Gazze'de bir barış oldu. Türkiye Cumhuriyeti Cumhurbaşkanı Sayın Recep Tayyip Erdoğan ve Katar, Amerika Birleşik Devletleri, bütün dünyadaki dengeler, İslam ülkeleri, insani kuruluşlar, Hristiyanı Müslümanı buradaki barışa katkı sağladı. Kim bu barışa Allah rızası için gerçekten eşref-i mahlukat diyor insana, yaratılanın en şereflisi diye bakanlardan razı olsun. İnşallah bu yeni kurulan bir oyunun zaman aşımına, zamana bırakılmış bir versiyonu olmaz diye düşünelim, inanalım ama su uyur, düşman uyumazı hiçbir zaman unutmayalım ve devletimizin, milletimizin ve bu coğrafyadaki kader sahiplerinin, kader ortaklarının en güzel yapması gereken şey bilinmesi gerekir ki düşman her zaman düşman. Düşmandan, dosttan Gazze'den gelelim Düzce'ye.

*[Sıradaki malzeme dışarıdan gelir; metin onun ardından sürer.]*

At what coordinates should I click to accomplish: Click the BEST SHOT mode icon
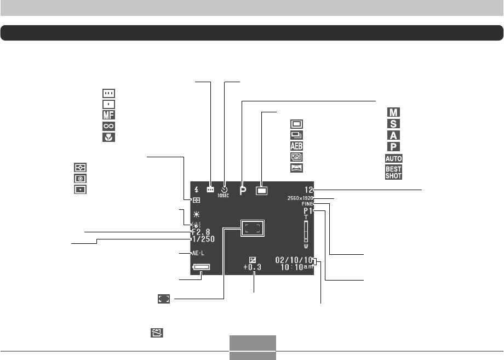(393, 173)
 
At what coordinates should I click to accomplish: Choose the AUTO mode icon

MUHTARA SORUŞTURMA İZNİ VERDİ YARGILAMA BAŞLADI
Sakalımız yok, keramet de gösteremiyoruz, bazen bizi dinlemiyorlar. Çoğu zaman dinlemiyorlar da.
Şimdi Arapçiftliği’nde bir operasyon oldu. Arapçiftliği’nde olan operasyonu biz haber yaptık. Ben Yorumlu-Yorum da yaptım, Haber merkezimizde haber olarak yaptı. Buranın iki tane tarafı var. Önce köy sonra mahalle muhtarı Muammer Ceylan. Diğer tarafı da BELTAŞ’ın genel müdürü Zübeyir Efendi.
Şimdi bunlar yarışa yarışa savcılığa giderek suç duyurusunda bulundular. Orada çok masum, çok insani, çok vicdani, çok ahlaki, çok dürüst bir iş yapılmış da biz bütün bunlara aykırı olarak insani, İslami, vicdani etik olmayan şeyleri söylemişiz gibi bizi şikayet ettiler.
Düzce Valiliği inceledi konuyu, Arapçiftliği Muhtarı Muhammer Ceylan şu anda Cumhuriyet Savcılığında görevi kötüye kullanma gibi birkaç tane sebepten dolayı yargılanmaya başladı.
Şimdi Savaş Arı’yı bizim haber merkezimizden vermiş. Ege asfaltın maden sahasının kapatıldığı iddiası başlığı altında yazılan haberde şöyle var böyle var yakın zamana kadar aldığı araba ve işyeri acaba dedirtti başlığı altında yapılan haberden dolayı Muhammer Ceylan bizi savcılığa vermiş. E sen camide namaz kılıyordun da biz meyhaneden çıkıyor diye mi yazdık seni muhtar?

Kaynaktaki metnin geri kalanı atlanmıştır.